Regency Specialists in the Antiques Trade
Regency Period Furniture: 1800 – 1830
Furniture styles often bear the name of the historical periods in which they occur. For English furniture, this usually means naming a style after the king or queen on the throne at the time. With the Regency period of furniture, the naming convention only partially applies and reveals the complicated political atmosphere of England at the time.
In 1811, George, the Prince of Wales, assumed rule of the country, not as king, but rather as an acting monarch while his father, George III, suffered a long bout of mental illness. His official title during this time was Regent, hence the name Regency Period. Prince George held the position for nine years until his father died, leaving him the throne. Officially known as King George IV, from his coronation in 1820 until his death in 1830, his rule marked both the time period for the Regency style, but also helped to influence the aesthetics through his preferences and commissioned projects. The Regency period stands out because the true influence of the Prince as a tastemaker was unparalleled in recent history in England. Not only did his influence extend to home decor, decorative objects, furniture, and architecture, but he also influenced new social innovations that changed the day-to-day lives of the English nobility: for example, no longer did the aristocracy dine at 3pm, but closer to 7pm.
Unlike prior periods, borrowing elements from Roman and Greek furniture, designers of the Regency period often tried to recreate the actual furniture pieces found in the museums, vaults, and artwork of the time. The introduction of Egyptian artifacts also sparked a desire to bring those elements into the Regency period style. Thematic motifs of ancient gods, sphinxes, lions, and griffins ornamented many pieces. Other Neoclassical figures like animal heads, lyres, and acanthus leaves were influenced by discoveries in Italy and Greece. Additionally, a revival of Eastern influence from China and Japan inspired the use of bamboo, wood carved to resemble bamboo, and lacquered finishes.
So furniture and architectural designs during the Regency Era were heavily influenced by the expeditions and archaeological discoveries of the time. For much of the British population, this was their first exposure to the styles of other cultures. The Regency Era coincided with Napoleon Bonaparte’s reign over France, a period known as the Napoleonic Era, which saw nearly constant military conflict across Europe so any influence on Regency style in England was not going to be French.
While all these cultural and historic influences helped determine the furniture of the Regency period, the style itself used ornamentation for its elegance, rather than rich carvings and curved lines exhibited in earlier periods of furniture design. The woodworking of the pieces generally exhibited plain lines and surfaces with slender legs and right angles. In many ways, this helped highlight the ornamentation by providing a simplistic background to avoid distraction.
Additionally, the size of furniture pieces changed with this period. Rather than the tall shelves of the past, cabinets and shelving units shrank in height to allow decorators to ornament the walls with paintings. The lower height of furniture also allowed for more display space to feature curios and treasures.

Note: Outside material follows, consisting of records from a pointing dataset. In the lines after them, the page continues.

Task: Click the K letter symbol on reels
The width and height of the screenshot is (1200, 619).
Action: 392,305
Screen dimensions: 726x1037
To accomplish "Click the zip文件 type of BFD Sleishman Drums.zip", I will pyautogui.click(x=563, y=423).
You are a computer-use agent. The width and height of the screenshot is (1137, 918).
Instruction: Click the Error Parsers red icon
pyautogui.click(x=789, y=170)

The components of Regency period furniture include the selection of wood and the use of metals for accents. Mahogany remained the dominant wood for furniture design, while exotic wood like ebony was featured in many high-end pieces. Additionally, veneers of rosewood and zebrawood added visually striking surfaces or features to the clean lines of the style.
The addition of metal accents, however, gave Regency period furniture its ornate elegance. Furniture makers primarily used brass, while occasionally including bronze or ormolu, an imitation gold. Brass inlays, accents along corners and legs, handles, and hinges, were popular. Brass rosettes or lions’ heads to hold rings on cabinet doors and drawers decorated many pieces, while the bases of furniture legs were often animal feet made of brass. Glass insets on cabinet doors would also be covered and protected by brass grills in lattice patterns or scrollwork designs.

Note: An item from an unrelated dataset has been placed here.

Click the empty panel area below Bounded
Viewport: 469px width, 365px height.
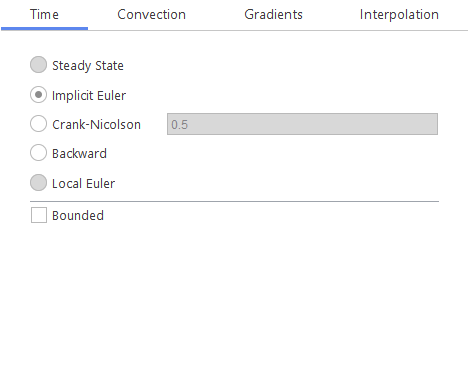click(x=234, y=293)
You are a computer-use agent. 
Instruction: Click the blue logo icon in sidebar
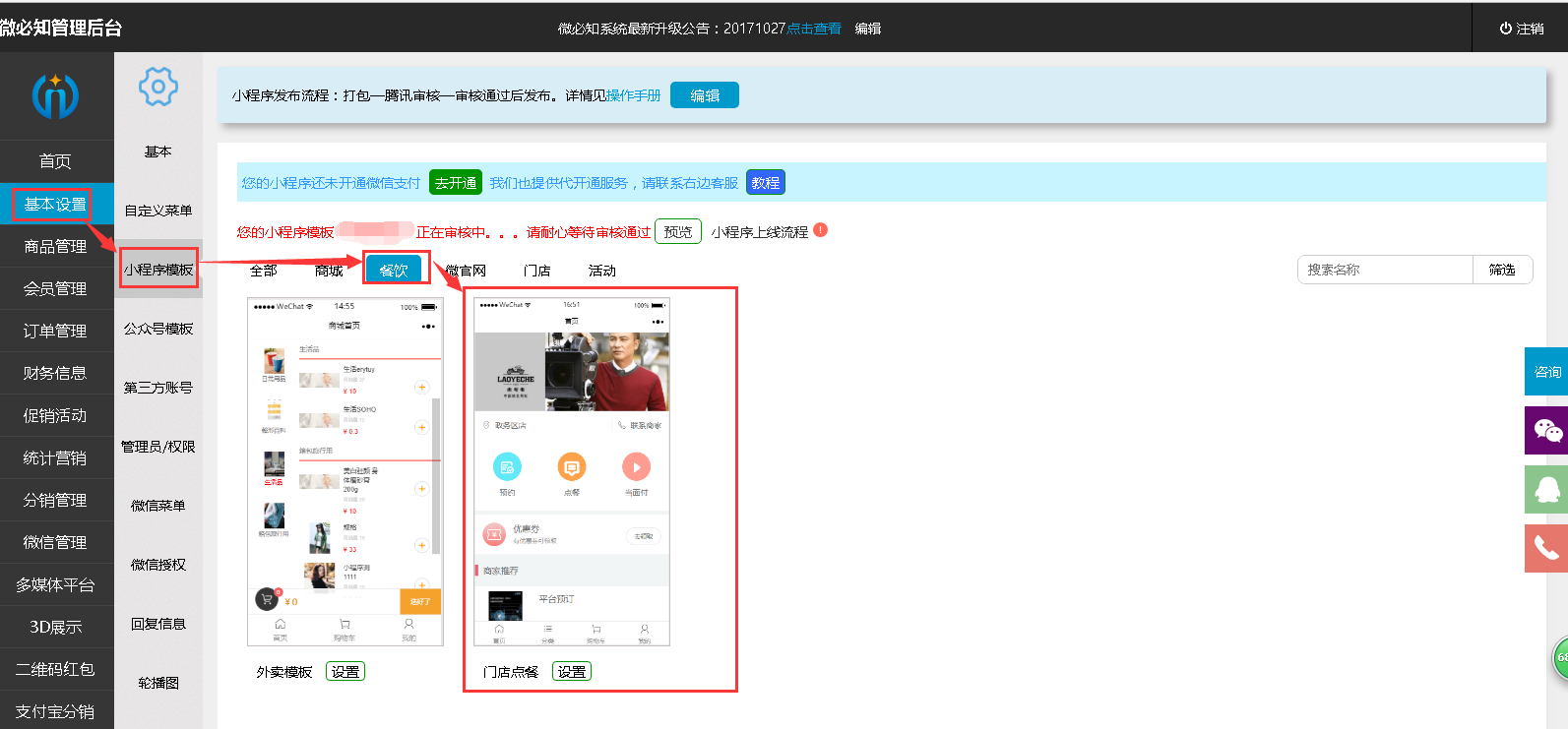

The preferences of the Regent, Prince George of Wales, played a hand in guiding the style, particularly through his commissions for the Royal Pavilion. The designers who distinguished themselves at this time included Henry Holland, George Smith, Thomas Sheraton, John Nash, and Thomas Hope.
The Prince Regent himself favoured Asian influences, and court architect John Nash designed the Royal Pavilion in Brighton for him in the Indo-Saracenic style. Nash also designed Marble Arch, and Buckingham Palace. Neoclassical and picturesque themes were characteristic of his work.

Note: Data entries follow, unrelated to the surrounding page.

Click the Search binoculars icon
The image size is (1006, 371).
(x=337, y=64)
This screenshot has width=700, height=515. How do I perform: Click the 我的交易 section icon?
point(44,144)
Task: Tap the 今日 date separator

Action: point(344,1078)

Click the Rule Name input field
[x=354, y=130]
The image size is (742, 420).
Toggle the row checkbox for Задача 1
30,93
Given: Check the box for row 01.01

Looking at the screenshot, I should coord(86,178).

Additionally, architect and designer Thomas Hope published his book Household Furniture and Decoration in 1807, which was the first to use the term ‘interior decoration’. Hope’s extensive travels (including the Grand Tour) heavily influenced his aesthetic, which juxtaposed the ancient with the modern. Hope advocated the use of top-quality materials, and his designs included copious use of ornamentation for a luxurious effect.